What is the Coriolis Effect?
The Coriolis effect is an apparent deflection of moving objects when viewed from within a rotating reference frame, such as the surface of the Earth. It causes large-scale weather systems, ocean currents, and long-range projectiles to curve. This calculator computes the magnitude of the Coriolis force acting on a moving mass given its mass, velocity, latitude, and the angular velocity of the rotating body.
How to use this calculator
Enter the mass of the object in kilograms, its velocity in metres per second, and its latitude in degrees (positive for the Northern Hemisphere, negative for the Southern). The angular velocity \(\Omega\) defaults to Earth's value of about \(7.292\times10^{-5}\ \text{rad/s}\) — change it for other rotating bodies like Mars or a spinning platform. The tool returns the Coriolis force in newtons, the corresponding acceleration, and the sine of the latitude used.
The formula explained
The Coriolis force magnitude is $$F_c = 2 \cdot m \cdot v \cdot \Omega \cdot \sin(\varphi)$$, where \(m\) is mass, \(v\) is speed, \(\Omega\) is angular velocity, and \(\varphi\) is latitude. The latitude is converted to radians before taking the sine. The factor \(\sin(\varphi)\) explains why the horizontal Coriolis effect is strongest at the poles (\(\sin 90^\circ = 1\)) and zero at the equator (\(\sin 0^\circ = 0\)). Dividing by mass gives the acceleration \(a_c = 2v\Omega\cdot\sin(\varphi)\), which does not depend on the object's mass.
Worked example
A 10 kg object moves at 100 m/s at 45° latitude on Earth (\(\Omega = 7.292\times10^{-5}\ \text{rad/s}\)). \(\sin(45^\circ) \approx 0.70711\). $$F = 2 \times 10 \times 100 \times 0.00007292 \times 0.70711 \approx 0.10312\ \text{N}$$ The acceleration is \(0.010312\ \text{m/s}^2\).
FAQ
Why is the force zero at the equator? Because \(\sin(0^\circ) = 0\), the horizontal Coriolis force vanishes at the equator.

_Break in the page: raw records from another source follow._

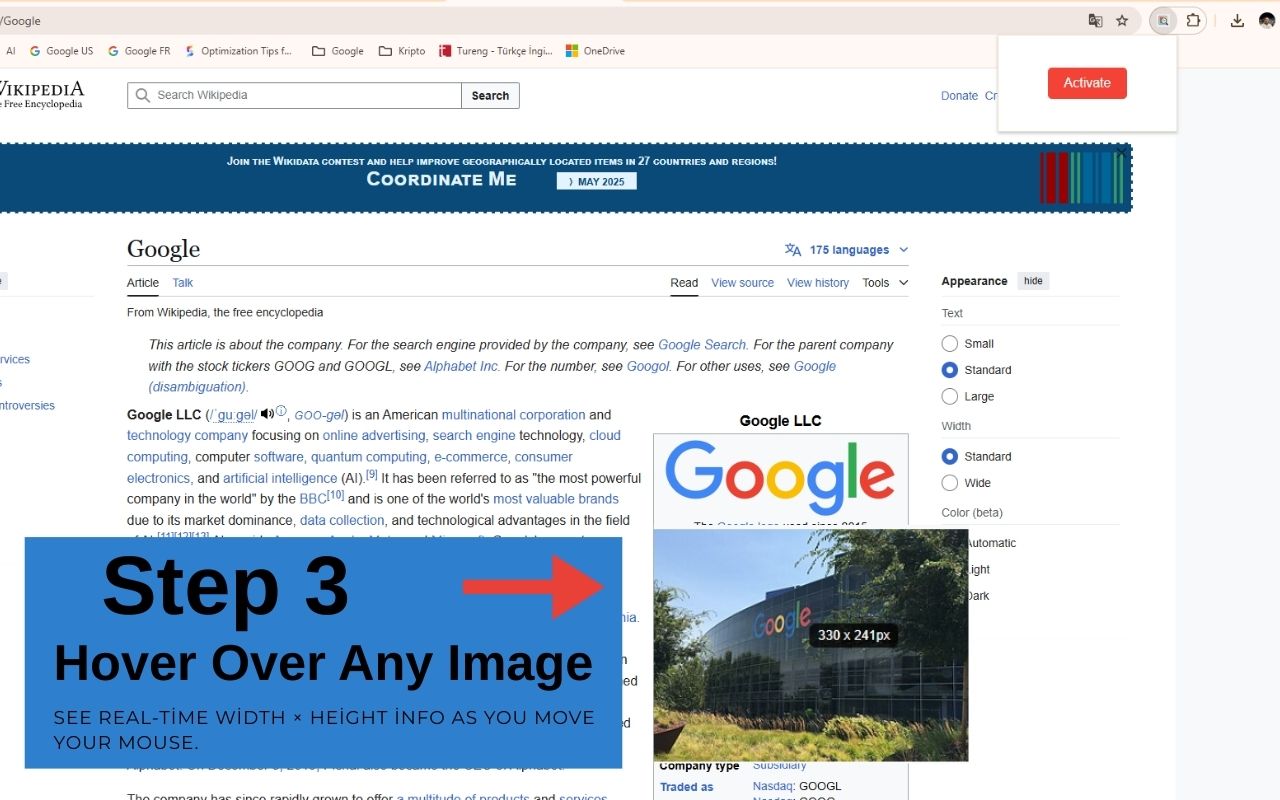This screenshot has height=800, width=1280.
Task: Open the Tools dropdown menu
Action: coord(885,283)
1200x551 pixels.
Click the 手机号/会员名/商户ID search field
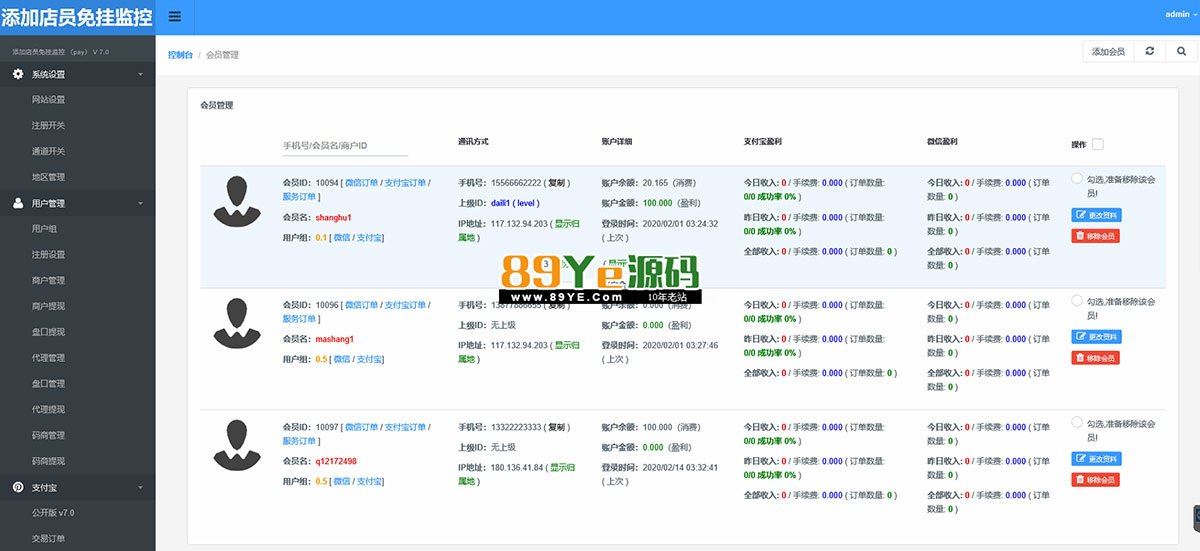pyautogui.click(x=345, y=146)
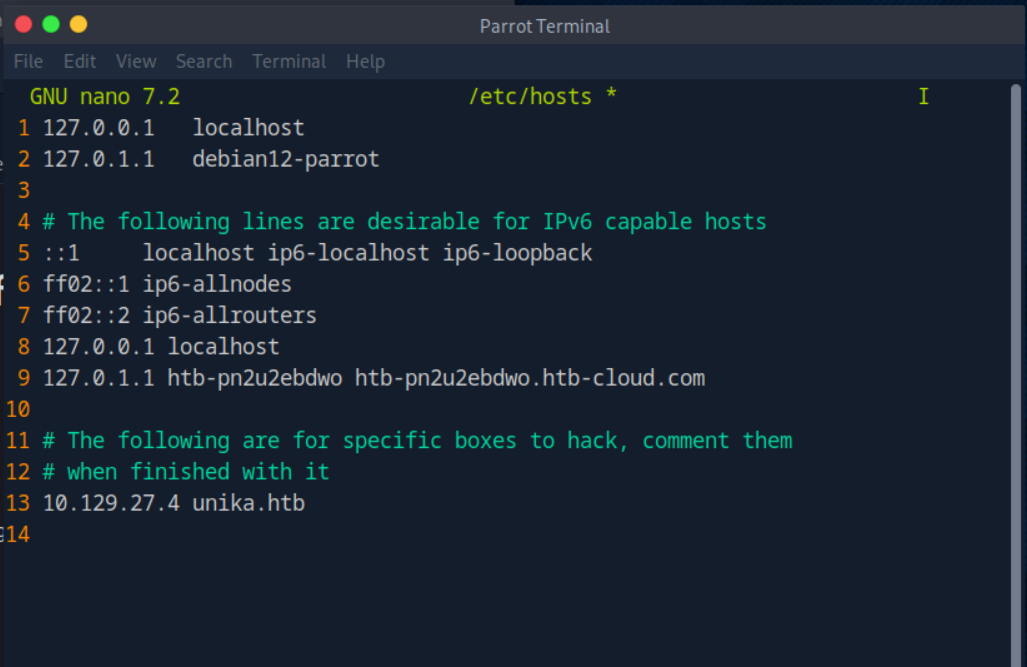Screen dimensions: 1027x667
Task: Click the Parrot Terminal title bar text
Action: pyautogui.click(x=544, y=26)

Does direction matter? This calculator gives magnitude; in the Northern Hemisphere the deflection is to the right of motion, and to the left in the Southern Hemisphere.
What \(\Omega\) should I use for Earth? Earth completes one rotation per sidereal day, giving \(\Omega \approx 7.292\times10^{-5}\ \text{rad/s}\), the default value here.